[WORK TO COMPLETE]
• A. Answer these questions about the house-cleaning blog post, one answer per line, marked (i), (ii), (iii):
(i) What three things do the writer's friends tell the writer about cleaning their homes?
(ii) Under the heading on 50's and 60's housewife duties, what did the housewife's endless attention go to?
(iii) What does the post say is mentioned every 2 minutes on the radio and on media screens?
• B. Carry on the house-cleaning blog post, starting after its final sentence.

[PROVIDED PASSAGE]
:::::
I don’t know what the big deal is about cleaning your house. I have friends that seem to tell me when they clean their homes (a specific day of the week) and how exhausted they are after doing this and how lovely their home looks. Why is this such a big deal? I truly think it stems from our Mother’s who enforced this type of behavior as some accomplishment. “If you want a good man you have to learn how to have a clean house” picture my eye-roll at this part of the blog.
50’s and 60’s Housewife Duties
One of the duties of the housewife in the 50’s and 60’s was the endless attention to cleaning, cooking and making sure the kids don’t bother the Dad when he gets home from work. Because of these tired old activities many women still carry with them a sense that a clean house is one that will be rewarded in some way – another’s approval or it is expected. Switch the aforementioned word another to “a mother’s” approval and that still works in your brain.
Many people now still place an importance in doing activities weekly – even if the home is perfectly clean – as a way to feel some sort of accomplishment. We don’t always feel so “accomplished” these days with COVID-19 being mentioned every 2 minutes on the radio and on our media screens, so perhaps these methodical cleaning sessions give people some semblance over control over their lives. A clean house means no Covid and my mom would be so proud of me. But is this a thing I need to tell people?
:::::
[DATA SUPPLIED]
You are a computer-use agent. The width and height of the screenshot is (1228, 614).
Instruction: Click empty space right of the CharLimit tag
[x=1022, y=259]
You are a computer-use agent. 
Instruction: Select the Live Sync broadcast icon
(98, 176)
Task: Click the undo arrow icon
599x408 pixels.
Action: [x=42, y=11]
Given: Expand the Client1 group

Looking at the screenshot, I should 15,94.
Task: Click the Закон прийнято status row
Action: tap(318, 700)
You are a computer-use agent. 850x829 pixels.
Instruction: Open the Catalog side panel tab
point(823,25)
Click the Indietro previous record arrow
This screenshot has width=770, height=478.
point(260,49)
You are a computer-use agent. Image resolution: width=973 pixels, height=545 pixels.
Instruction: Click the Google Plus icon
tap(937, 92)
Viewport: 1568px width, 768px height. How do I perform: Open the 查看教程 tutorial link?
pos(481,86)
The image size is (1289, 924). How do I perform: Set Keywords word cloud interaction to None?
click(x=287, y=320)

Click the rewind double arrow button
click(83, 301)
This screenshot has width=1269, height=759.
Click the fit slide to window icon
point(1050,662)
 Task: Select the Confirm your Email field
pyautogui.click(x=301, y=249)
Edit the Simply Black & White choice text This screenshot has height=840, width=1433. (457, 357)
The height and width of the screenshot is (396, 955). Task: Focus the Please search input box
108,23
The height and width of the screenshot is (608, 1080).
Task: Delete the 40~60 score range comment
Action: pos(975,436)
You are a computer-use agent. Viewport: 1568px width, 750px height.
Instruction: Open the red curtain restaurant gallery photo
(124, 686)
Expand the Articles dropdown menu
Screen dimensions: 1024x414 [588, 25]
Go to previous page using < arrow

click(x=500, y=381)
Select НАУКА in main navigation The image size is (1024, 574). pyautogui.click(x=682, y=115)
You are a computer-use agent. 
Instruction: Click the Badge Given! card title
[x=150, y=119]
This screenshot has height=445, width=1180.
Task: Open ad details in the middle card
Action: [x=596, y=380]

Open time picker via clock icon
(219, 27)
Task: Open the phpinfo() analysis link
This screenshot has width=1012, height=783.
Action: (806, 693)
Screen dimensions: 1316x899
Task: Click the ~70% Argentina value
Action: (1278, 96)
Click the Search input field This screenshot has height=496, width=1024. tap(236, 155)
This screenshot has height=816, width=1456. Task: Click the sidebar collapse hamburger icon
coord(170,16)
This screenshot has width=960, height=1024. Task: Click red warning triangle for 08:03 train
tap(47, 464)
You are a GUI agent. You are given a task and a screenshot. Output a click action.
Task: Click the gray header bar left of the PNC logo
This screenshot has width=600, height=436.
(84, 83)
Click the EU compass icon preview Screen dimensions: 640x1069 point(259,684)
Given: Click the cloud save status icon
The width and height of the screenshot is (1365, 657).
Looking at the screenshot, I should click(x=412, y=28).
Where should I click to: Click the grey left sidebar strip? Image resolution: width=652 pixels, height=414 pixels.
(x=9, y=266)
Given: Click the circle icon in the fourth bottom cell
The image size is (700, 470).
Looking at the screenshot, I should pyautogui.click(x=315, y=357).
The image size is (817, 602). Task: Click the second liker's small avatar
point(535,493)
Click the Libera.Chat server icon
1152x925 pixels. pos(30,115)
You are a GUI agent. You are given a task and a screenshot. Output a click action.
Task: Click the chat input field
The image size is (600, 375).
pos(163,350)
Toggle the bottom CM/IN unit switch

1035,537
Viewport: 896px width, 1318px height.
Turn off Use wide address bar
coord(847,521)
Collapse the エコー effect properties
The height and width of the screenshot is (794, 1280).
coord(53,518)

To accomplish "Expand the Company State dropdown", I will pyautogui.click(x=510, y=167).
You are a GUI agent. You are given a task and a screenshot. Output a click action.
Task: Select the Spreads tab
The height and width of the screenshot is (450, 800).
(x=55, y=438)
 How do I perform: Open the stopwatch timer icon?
:::::
[RESULTS]
• A.
(i) When they clean their homes (a specific day of the week), how exhausted they are afterward, and how lovely their home looks.
(ii) Cleaning, cooking, and making sure the kids don't bother the Dad when he gets home from work.
(iii) COVID-19.

• B.
Clean as You Go
I take an easy approach to cleaning and strive to keep areas clear, floors swept and items put away as I go. Having just purchased a new home and after going through the crazy purge of all-things-purchased-in-estate-sales-that-needed-to-be-gone phase (donate or dump) it really hit me at how easy it was to amass stuff that was truly not needed. I vowed to keep a tidy, somewhat minimalist household and by God this is working! I tidy up and place things back to their spots. A bit of spot cleaning as I go does the trick. Why? Because I love my new home. I love the space and the colors, furniture, my record player and old records and I feel comfortable here.
Don’t Ask Don’t Tell
If we are on the phone talking about things I will never ask you if you cleaned your home. I will never tell you that I swept my front porch. I literally cringe when a friend is gushing about how many hours it took her to clean and her bathroom shines. Please refrain from cleaning your house chats with friends. Find new topics like sharing a story about a day out that you recently took, or a book you are reading that gave you some insight, or some new music you’d never heard before but liked or even a recipe for wine with rum and fruit (sangria, my favorite).
Having written all this, please know that you, my friend, are important to me. If I have to endure another conversation about how exhausted you are after that extensive mopping session, or the surprising junk discovered under the fridge revealed a long lost cat toy and kitty is happy now – ok, I will listen. I listen because I am your friend and just maybe it reminds me to take out my trash.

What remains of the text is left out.